KUALA LUMPUR, 16 Nov 2009: An overwhelming majority of Malaysians view corruption as a serious issue, but almost half do not think it affects their personal lives, a survey has found.
“What was most surprising about the results was a majority felt corruption does not affect their lives even though 81% said it’s a serious problem,” said Merdeka Center programme director Ibrahim Suffian at the launch of the survey today.
He said the data showed that those who felt that corruption did not impact their lives were mainly Indian Malaysians, those of lower income and education levels, and those without internet access.
Conversely, those who were generally more aware of incidents of corruption and media under-reporting were found to have higher levels of education and income, and had internet access. This group was also overwhelmingly male.
Ibrahim (left) and CIJ executive director Gayathry Venkiteswaran at the launch
The survey also revealed a disconnect between personal experiences of corruption and the information obtained from the media.
Despite most saying that corruption among politicians, and petty corruption were at serious levels, many respondents could not cite concrete examples that had been reported.
“When asked to give an example of an incident of corruption in the media, 55% said ‘don’t know’,” said Ibrahim. “And when asked to name a serious incident of corruption that was under-reported by the media, 74% said ‘don’t know’.”
“This highlights respondents’ exposure towards corruption issues. While they think it’s serious, not many are aware about issues beyond what’s reported.”
The survey revealed that 63% of respondents were still reliant on the traditional media, namely television and newspapers, for news on corruption, compared to relying on the internet or on friends.
Lack of critical reporting
YipCIJ communications and publications officer Yip Wai Fong said a concurrent monitoring of four daily newspapers indicated a lack of diversity and critical reporting on corruption.
“One of the main issues highlighted in the media at the time of the survey was the Port Klang Free Zone scandal. We found that three out of four of the newspapers were uncritically dependant on sources and largely dependant on government-sanctioned information,” Yip said.

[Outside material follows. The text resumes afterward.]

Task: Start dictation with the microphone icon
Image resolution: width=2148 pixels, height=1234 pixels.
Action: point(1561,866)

“For example, they did not go back to the PricewaterhouseCoopers report, but just cited what the minister did or what the ministry was doing.”
More exposès, please
Unsurprisingly, most respondents desired more media reports on corruption.

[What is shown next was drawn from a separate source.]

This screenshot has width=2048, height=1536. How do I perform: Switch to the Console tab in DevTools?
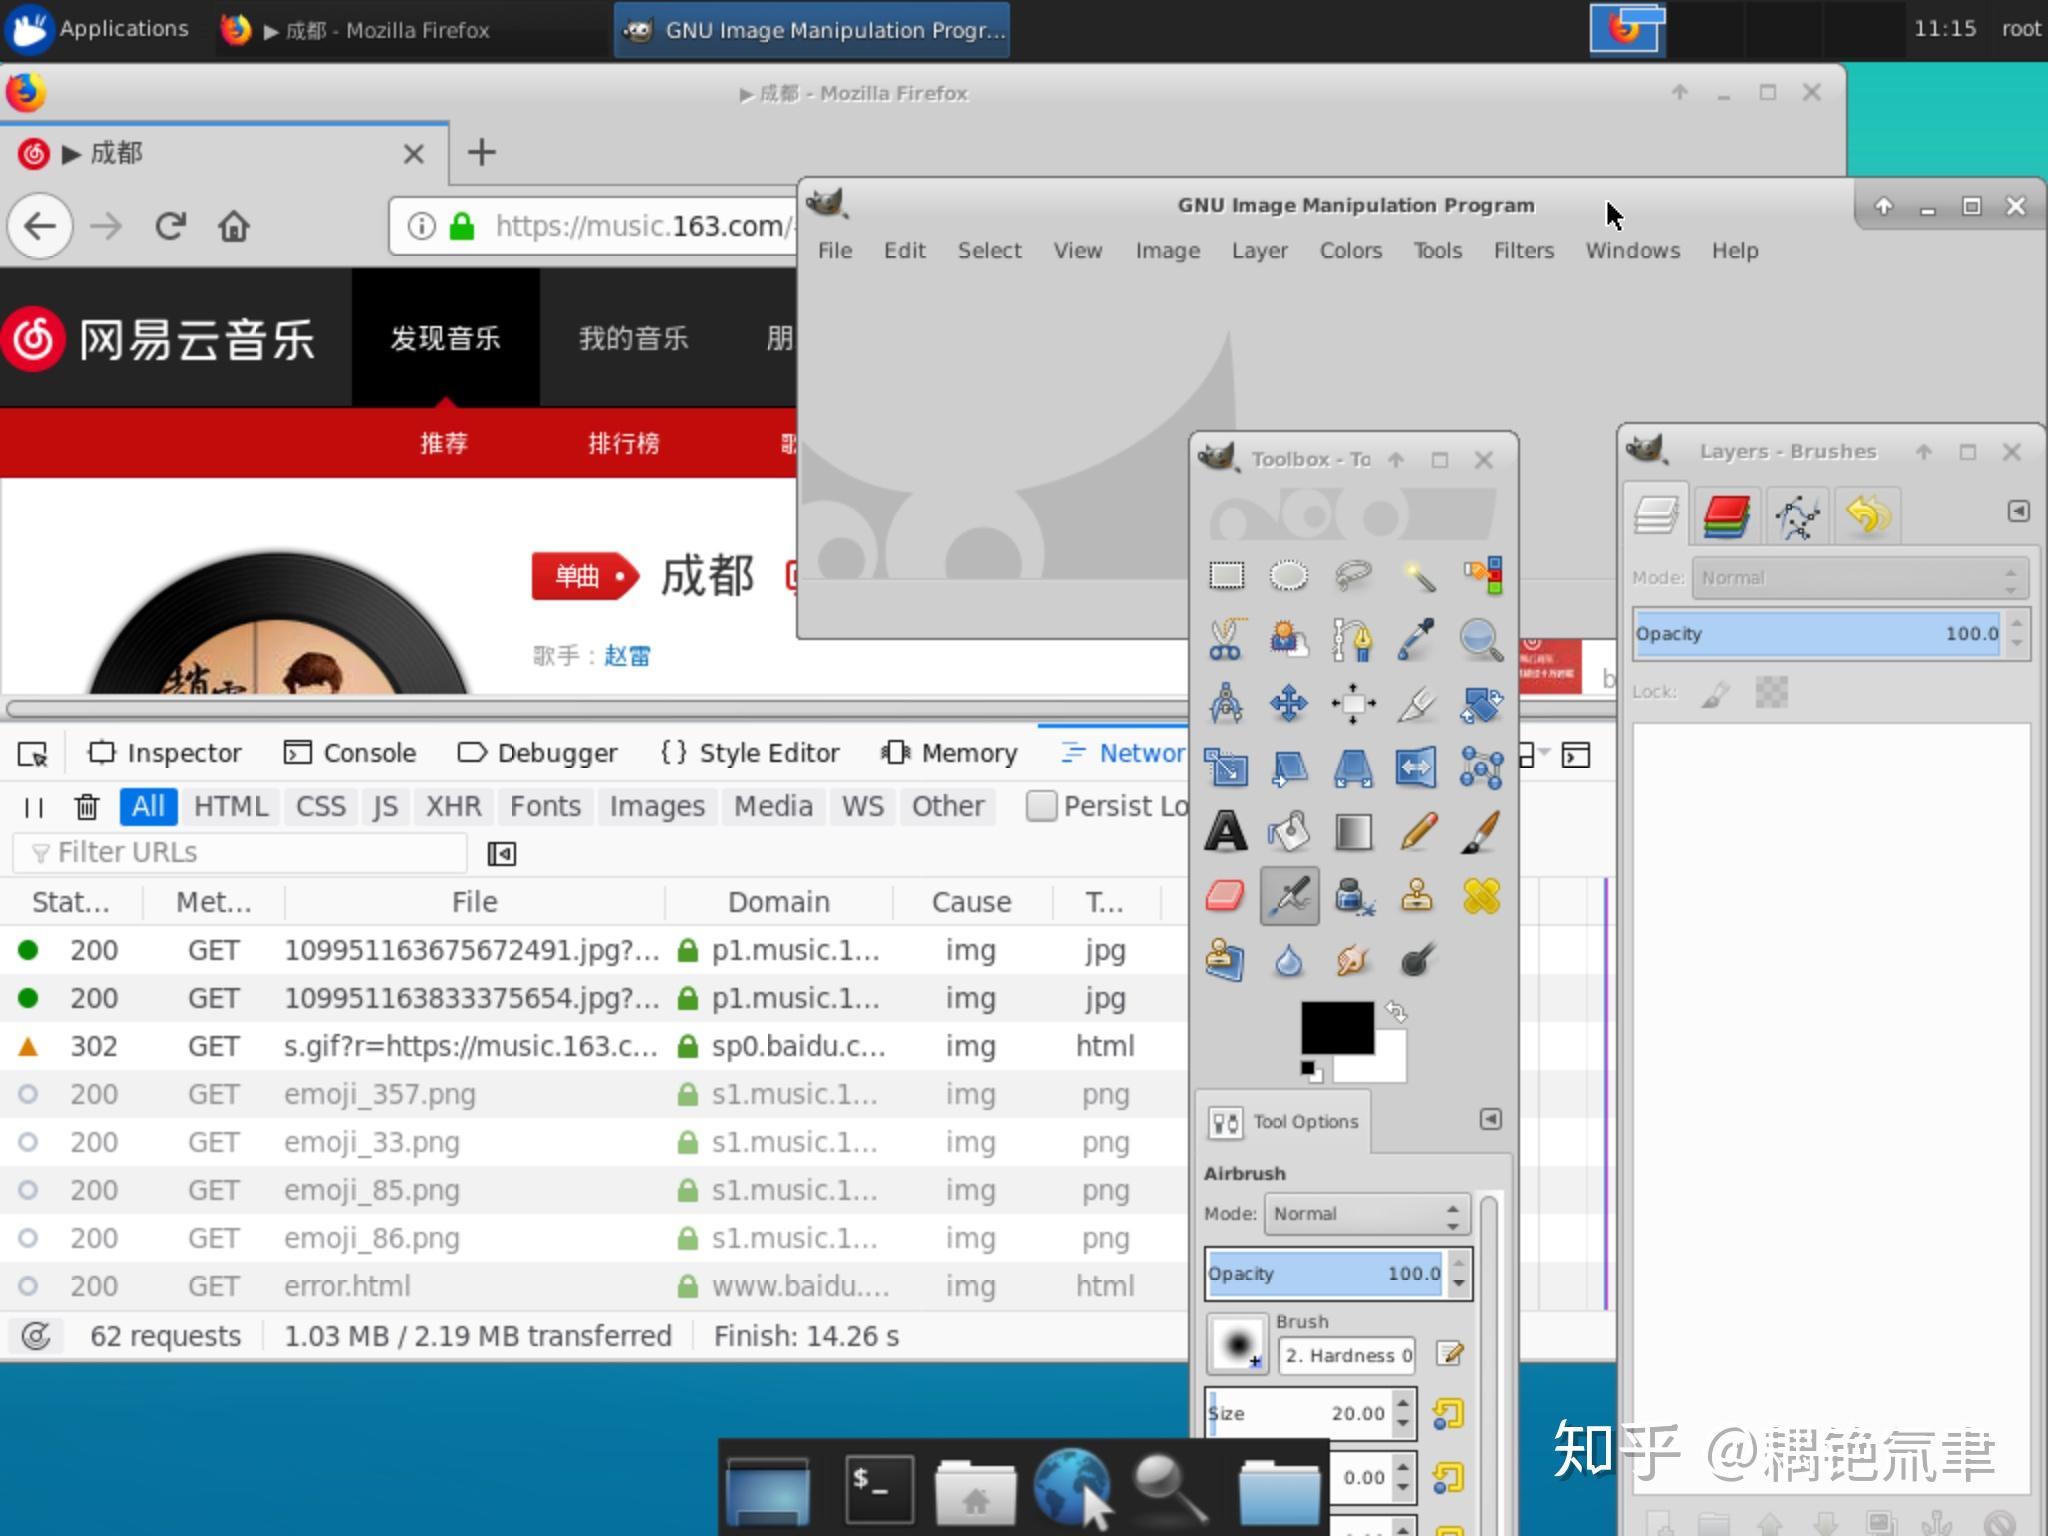pos(349,752)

“Some people have said that reporting on corruption is embarrassing and bad for the image of the country. However, 72% of the respondents actually felt that reporting on corruption is good for the development of the country,” said Ibrahim.
Many also agreed that a free media was key to eradicating corruption in the country, with most perceiving a media bias in favour of the Barisan Nasional and, to a lesser degree, the police.
The survey also revealed general public dissatisfaction with corruption and the way it was being handled by the government, especially the police.
“If the government wants to be perceived as serious in combating corruption, the media must be allowed to play a more active role than it is now,” said CIJ executive director Gayathry Venkiteswaran.
“A bolder media is needed to serve the interests of those with lower levels of awareness of corruption, as well as those who are very concerned about it. The media can play its part by producing more investigative journalism and critical pieces that serve to inform the public on the threats of corruption to society,” Gayathry said.
The month-long survey, which included respondents from East Malaysia, was conducted between September and October 2009 and was largely representative of the different gender, ethnicity, income and age groups.